#### Task goal
Please print the whole of the listing that follows exactly.

#### Recorded information
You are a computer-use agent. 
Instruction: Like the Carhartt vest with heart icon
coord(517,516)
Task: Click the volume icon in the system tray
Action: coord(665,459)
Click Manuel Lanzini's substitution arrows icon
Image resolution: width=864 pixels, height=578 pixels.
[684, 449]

#### Exercise solution
You are a computer-use agent. 
Instruction: Like the Carhartt vest with heart icon
coord(517,516)
Task: Click the volume icon in the system tray
Action: coord(665,459)
Click Manuel Lanzini's substitution arrows icon
Image resolution: width=864 pixels, height=578 pixels.
[684, 449]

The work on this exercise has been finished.